### Exercise inputs
━━━━━━━━

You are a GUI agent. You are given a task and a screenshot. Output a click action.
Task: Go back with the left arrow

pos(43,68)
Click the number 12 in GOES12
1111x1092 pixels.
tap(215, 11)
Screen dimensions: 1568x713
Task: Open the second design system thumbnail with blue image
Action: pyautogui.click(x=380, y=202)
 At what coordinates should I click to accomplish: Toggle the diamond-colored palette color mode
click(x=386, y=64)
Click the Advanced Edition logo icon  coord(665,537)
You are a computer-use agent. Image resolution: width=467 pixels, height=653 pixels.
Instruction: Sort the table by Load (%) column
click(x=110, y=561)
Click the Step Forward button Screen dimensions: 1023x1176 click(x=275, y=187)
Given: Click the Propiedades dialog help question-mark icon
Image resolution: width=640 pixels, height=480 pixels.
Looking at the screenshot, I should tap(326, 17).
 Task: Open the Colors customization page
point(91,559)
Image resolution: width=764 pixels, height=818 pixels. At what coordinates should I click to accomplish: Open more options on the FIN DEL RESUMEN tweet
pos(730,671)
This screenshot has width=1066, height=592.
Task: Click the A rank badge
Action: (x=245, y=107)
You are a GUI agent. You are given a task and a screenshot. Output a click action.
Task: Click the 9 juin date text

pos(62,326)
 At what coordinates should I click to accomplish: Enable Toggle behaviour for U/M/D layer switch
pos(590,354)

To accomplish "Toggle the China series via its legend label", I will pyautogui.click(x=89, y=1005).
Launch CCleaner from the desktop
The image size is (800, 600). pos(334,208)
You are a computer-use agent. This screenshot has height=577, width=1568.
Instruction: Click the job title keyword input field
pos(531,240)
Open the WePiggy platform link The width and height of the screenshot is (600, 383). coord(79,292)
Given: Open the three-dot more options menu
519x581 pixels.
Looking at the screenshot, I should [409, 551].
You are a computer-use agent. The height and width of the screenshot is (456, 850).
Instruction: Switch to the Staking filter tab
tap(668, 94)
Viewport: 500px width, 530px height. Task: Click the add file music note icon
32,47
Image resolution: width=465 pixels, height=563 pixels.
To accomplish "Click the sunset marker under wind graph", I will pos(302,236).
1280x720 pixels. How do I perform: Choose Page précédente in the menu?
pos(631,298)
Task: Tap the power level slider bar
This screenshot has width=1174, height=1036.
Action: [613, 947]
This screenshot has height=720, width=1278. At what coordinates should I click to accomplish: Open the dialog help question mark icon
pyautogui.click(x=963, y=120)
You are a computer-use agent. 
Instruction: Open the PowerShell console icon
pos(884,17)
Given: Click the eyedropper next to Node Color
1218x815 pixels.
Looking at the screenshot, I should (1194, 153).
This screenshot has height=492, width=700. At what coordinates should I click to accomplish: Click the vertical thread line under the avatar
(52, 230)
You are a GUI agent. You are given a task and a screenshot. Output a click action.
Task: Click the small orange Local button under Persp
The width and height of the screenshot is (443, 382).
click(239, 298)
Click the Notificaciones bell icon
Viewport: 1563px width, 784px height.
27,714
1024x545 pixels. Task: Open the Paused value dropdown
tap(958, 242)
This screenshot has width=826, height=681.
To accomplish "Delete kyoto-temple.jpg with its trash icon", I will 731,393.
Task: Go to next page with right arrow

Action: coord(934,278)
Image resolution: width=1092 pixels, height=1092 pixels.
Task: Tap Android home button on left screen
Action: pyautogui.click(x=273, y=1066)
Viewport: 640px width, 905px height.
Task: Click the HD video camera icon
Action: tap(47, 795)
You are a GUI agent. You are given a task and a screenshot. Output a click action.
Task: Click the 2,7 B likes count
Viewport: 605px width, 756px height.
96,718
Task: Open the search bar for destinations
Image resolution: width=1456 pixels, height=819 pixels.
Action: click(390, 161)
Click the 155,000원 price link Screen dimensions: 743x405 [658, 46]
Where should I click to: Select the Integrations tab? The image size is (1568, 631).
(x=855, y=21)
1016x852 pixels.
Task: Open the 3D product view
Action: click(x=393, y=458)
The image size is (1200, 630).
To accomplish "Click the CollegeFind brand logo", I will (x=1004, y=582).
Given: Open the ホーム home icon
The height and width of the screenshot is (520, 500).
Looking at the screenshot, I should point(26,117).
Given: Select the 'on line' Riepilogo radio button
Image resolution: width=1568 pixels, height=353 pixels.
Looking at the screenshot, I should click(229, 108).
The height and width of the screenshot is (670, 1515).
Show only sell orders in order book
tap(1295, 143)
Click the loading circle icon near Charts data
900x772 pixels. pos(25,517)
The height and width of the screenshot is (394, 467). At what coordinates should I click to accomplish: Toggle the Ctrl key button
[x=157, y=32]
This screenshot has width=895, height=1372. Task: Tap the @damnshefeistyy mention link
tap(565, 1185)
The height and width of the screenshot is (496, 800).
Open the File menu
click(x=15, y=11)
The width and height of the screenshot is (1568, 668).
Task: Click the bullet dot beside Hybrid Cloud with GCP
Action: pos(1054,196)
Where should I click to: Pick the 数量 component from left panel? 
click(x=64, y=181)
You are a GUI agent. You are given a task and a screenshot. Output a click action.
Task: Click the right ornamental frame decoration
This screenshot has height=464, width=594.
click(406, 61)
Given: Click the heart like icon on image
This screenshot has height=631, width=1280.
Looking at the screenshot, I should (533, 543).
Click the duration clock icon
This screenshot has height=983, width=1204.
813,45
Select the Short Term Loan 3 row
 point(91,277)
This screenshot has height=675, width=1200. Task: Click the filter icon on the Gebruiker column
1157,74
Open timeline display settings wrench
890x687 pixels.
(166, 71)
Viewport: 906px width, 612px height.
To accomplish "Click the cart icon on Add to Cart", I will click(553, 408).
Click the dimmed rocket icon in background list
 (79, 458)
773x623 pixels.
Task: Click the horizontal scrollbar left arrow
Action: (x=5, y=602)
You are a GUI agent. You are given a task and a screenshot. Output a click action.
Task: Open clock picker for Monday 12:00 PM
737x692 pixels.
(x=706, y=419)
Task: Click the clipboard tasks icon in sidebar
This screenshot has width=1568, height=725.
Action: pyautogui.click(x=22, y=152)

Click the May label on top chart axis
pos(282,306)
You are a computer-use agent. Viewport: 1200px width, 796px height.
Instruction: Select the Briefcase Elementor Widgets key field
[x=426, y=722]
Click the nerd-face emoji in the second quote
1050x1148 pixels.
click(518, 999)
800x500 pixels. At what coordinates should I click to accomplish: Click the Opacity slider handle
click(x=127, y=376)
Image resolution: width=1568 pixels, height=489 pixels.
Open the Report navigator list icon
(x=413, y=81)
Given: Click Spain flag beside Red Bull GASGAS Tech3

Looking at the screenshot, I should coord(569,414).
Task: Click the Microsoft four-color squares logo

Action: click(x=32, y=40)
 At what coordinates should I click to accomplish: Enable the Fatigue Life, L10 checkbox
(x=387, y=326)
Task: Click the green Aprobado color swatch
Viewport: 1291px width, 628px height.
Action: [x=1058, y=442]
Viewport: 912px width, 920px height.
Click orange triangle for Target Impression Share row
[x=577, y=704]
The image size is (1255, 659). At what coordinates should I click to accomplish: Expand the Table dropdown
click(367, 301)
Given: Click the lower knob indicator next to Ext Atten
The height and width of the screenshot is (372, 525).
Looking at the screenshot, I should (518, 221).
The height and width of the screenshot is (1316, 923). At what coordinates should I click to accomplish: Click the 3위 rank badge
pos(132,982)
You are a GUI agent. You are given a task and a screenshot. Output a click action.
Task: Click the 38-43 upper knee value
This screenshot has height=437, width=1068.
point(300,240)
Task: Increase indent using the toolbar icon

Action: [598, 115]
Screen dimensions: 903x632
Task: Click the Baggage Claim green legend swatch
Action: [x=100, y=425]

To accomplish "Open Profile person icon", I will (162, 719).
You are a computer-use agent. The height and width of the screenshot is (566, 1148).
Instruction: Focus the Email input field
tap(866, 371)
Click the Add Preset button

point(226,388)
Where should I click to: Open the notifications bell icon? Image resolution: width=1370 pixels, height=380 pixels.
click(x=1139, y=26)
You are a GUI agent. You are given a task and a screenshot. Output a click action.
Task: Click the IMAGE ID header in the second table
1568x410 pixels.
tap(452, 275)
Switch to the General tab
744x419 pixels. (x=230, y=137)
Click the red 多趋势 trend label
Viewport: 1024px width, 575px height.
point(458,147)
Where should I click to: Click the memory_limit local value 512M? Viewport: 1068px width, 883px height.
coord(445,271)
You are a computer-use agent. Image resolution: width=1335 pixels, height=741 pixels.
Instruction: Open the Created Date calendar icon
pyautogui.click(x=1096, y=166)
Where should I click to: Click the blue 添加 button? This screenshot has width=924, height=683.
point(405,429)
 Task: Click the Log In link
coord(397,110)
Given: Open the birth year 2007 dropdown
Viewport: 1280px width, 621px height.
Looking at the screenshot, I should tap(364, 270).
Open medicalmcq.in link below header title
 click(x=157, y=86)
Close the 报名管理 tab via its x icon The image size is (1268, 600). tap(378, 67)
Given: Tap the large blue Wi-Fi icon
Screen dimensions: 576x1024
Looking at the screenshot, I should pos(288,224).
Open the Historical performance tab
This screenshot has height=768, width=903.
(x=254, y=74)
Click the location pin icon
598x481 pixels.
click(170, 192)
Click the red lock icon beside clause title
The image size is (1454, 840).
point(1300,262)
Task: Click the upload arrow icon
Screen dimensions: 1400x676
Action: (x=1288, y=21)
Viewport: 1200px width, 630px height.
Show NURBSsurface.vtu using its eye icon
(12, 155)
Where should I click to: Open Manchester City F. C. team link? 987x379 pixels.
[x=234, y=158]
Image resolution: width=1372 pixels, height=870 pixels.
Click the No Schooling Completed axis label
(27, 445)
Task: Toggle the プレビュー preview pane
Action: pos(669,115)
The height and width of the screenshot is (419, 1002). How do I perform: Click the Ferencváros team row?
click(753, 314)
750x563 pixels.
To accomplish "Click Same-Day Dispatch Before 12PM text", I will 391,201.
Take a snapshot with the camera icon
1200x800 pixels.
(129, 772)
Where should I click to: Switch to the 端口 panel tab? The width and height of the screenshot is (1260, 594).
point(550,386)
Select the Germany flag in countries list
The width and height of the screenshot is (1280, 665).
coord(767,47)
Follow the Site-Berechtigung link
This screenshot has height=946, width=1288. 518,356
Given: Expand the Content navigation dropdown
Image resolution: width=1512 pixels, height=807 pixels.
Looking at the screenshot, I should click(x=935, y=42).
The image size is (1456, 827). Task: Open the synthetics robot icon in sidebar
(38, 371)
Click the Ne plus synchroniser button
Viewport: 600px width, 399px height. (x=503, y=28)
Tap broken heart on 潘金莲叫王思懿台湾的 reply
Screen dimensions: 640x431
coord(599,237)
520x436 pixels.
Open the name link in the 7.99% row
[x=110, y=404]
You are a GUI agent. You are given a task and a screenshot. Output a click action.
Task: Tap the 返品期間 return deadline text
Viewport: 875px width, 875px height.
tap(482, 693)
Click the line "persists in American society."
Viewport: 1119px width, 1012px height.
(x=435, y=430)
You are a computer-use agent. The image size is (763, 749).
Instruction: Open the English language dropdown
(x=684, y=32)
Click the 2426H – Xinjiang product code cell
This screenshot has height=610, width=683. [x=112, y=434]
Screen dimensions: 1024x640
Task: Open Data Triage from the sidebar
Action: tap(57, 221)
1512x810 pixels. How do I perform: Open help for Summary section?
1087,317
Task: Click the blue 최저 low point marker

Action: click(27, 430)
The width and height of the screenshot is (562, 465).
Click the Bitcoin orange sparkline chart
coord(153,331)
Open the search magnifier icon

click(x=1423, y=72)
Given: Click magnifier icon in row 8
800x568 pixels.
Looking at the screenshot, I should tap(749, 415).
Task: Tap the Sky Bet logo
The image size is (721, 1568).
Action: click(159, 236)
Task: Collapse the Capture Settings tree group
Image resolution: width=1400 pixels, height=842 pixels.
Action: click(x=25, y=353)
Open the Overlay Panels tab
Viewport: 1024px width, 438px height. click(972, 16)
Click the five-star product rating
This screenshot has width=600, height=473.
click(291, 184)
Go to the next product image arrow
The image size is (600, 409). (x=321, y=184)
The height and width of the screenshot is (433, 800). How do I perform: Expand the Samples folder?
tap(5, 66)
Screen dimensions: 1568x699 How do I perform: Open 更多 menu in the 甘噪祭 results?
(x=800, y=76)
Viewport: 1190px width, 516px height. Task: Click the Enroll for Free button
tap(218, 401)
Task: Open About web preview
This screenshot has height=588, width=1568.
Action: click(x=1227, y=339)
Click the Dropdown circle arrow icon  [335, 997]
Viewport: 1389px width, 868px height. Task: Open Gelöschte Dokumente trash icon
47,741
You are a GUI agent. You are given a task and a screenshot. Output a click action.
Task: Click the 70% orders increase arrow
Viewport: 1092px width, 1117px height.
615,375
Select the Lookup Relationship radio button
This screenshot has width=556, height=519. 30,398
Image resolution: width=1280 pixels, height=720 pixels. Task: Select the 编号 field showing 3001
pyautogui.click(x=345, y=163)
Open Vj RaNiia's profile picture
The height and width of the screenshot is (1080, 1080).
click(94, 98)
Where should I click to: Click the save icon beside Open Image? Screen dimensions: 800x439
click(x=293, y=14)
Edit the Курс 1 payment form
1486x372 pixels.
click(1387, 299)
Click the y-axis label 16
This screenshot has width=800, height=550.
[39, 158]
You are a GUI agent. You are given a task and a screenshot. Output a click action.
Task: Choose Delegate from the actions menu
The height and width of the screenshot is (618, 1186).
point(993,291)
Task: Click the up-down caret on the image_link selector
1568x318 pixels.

━━━━━━━━

### Problem details
Keep only the lines from the one containing "Viewport: 1092px width, 1117px height." to the end of the entries, and repeat them exactly.

### Response below
Viewport: 1092px width, 1117px height.
615,375
Select the Lookup Relationship radio button
This screenshot has width=556, height=519. 30,398
Image resolution: width=1280 pixels, height=720 pixels. Task: Select the 编号 field showing 3001
pyautogui.click(x=345, y=163)
Open Vj RaNiia's profile picture
The height and width of the screenshot is (1080, 1080).
click(94, 98)
Where should I click to: Click the save icon beside Open Image? Screen dimensions: 800x439
click(x=293, y=14)
Edit the Курс 1 payment form
1486x372 pixels.
click(1387, 299)
Click the y-axis label 16
This screenshot has width=800, height=550.
[39, 158]
You are a GUI agent. You are given a task and a screenshot. Output a click action.
Task: Choose Delegate from the actions menu
The height and width of the screenshot is (618, 1186).
point(993,291)
Task: Click the up-down caret on the image_link selector
1568x318 pixels.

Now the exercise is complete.